[THE TASK] Once you have read the records, write them out again exactly.
[Start of Attachment]
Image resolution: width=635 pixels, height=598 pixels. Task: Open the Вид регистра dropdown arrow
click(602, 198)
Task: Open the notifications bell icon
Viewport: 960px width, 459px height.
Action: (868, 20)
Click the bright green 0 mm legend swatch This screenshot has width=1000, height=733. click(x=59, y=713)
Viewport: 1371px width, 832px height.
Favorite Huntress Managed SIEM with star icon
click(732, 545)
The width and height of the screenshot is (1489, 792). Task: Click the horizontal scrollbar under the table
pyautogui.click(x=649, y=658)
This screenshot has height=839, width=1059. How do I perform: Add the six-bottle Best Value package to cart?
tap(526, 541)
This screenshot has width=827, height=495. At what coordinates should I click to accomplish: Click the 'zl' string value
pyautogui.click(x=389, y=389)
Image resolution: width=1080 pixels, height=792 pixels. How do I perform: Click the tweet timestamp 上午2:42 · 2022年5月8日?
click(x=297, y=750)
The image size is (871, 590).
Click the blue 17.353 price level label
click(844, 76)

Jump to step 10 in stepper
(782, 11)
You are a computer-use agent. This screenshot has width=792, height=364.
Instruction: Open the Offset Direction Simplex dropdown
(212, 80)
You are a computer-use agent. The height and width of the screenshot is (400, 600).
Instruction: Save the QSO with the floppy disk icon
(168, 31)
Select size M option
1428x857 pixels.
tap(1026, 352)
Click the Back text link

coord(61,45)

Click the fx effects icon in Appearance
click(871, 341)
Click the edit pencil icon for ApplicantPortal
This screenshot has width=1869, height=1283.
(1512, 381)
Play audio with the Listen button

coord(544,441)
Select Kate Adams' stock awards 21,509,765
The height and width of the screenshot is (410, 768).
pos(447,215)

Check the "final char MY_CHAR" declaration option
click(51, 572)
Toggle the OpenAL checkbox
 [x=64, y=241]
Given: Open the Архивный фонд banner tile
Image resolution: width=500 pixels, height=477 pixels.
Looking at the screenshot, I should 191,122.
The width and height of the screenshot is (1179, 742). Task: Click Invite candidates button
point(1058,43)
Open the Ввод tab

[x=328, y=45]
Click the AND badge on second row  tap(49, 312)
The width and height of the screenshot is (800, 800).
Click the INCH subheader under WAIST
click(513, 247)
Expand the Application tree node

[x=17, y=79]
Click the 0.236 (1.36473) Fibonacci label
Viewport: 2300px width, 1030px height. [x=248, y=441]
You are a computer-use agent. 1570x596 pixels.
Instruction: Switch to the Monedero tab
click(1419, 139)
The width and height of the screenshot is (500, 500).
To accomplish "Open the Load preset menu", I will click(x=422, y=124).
[End of Attachment]
[SOLUTION TO THIS PROBLEM]
Image resolution: width=635 pixels, height=598 pixels. Task: Open the Вид регистра dropdown arrow
click(602, 198)
Task: Open the notifications bell icon
Viewport: 960px width, 459px height.
Action: (868, 20)
Click the bright green 0 mm legend swatch This screenshot has width=1000, height=733. click(x=59, y=713)
Viewport: 1371px width, 832px height.
Favorite Huntress Managed SIEM with star icon
click(732, 545)
The width and height of the screenshot is (1489, 792). Task: Click the horizontal scrollbar under the table
pyautogui.click(x=649, y=658)
This screenshot has height=839, width=1059. How do I perform: Add the six-bottle Best Value package to cart?
tap(526, 541)
This screenshot has width=827, height=495. At what coordinates should I click to accomplish: Click the 'zl' string value
pyautogui.click(x=389, y=389)
Image resolution: width=1080 pixels, height=792 pixels. How do I perform: Click the tweet timestamp 上午2:42 · 2022年5月8日?
click(x=297, y=750)
The image size is (871, 590).
Click the blue 17.353 price level label
click(844, 76)

Jump to step 10 in stepper
(782, 11)
You are a computer-use agent. This screenshot has width=792, height=364.
Instruction: Open the Offset Direction Simplex dropdown
(212, 80)
You are a computer-use agent. The height and width of the screenshot is (400, 600).
Instruction: Save the QSO with the floppy disk icon
(168, 31)
Select size M option
1428x857 pixels.
tap(1026, 352)
Click the Back text link

coord(61,45)

Click the fx effects icon in Appearance
click(871, 341)
Click the edit pencil icon for ApplicantPortal
This screenshot has width=1869, height=1283.
(1512, 381)
Play audio with the Listen button

coord(544,441)
Select Kate Adams' stock awards 21,509,765
The height and width of the screenshot is (410, 768).
pos(447,215)

Check the "final char MY_CHAR" declaration option
click(51, 572)
Toggle the OpenAL checkbox
 [x=64, y=241]
Given: Open the Архивный фонд banner tile
Image resolution: width=500 pixels, height=477 pixels.
Looking at the screenshot, I should 191,122.
The width and height of the screenshot is (1179, 742). Task: Click Invite candidates button
point(1058,43)
Open the Ввод tab

[x=328, y=45]
Click the AND badge on second row  tap(49, 312)
The width and height of the screenshot is (800, 800).
Click the INCH subheader under WAIST
click(513, 247)
Expand the Application tree node

[x=17, y=79]
Click the 0.236 (1.36473) Fibonacci label
Viewport: 2300px width, 1030px height. [x=248, y=441]
You are a computer-use agent. 1570x596 pixels.
Instruction: Switch to the Monedero tab
click(1419, 139)
The width and height of the screenshot is (500, 500).
To accomplish "Open the Load preset menu", I will click(x=422, y=124).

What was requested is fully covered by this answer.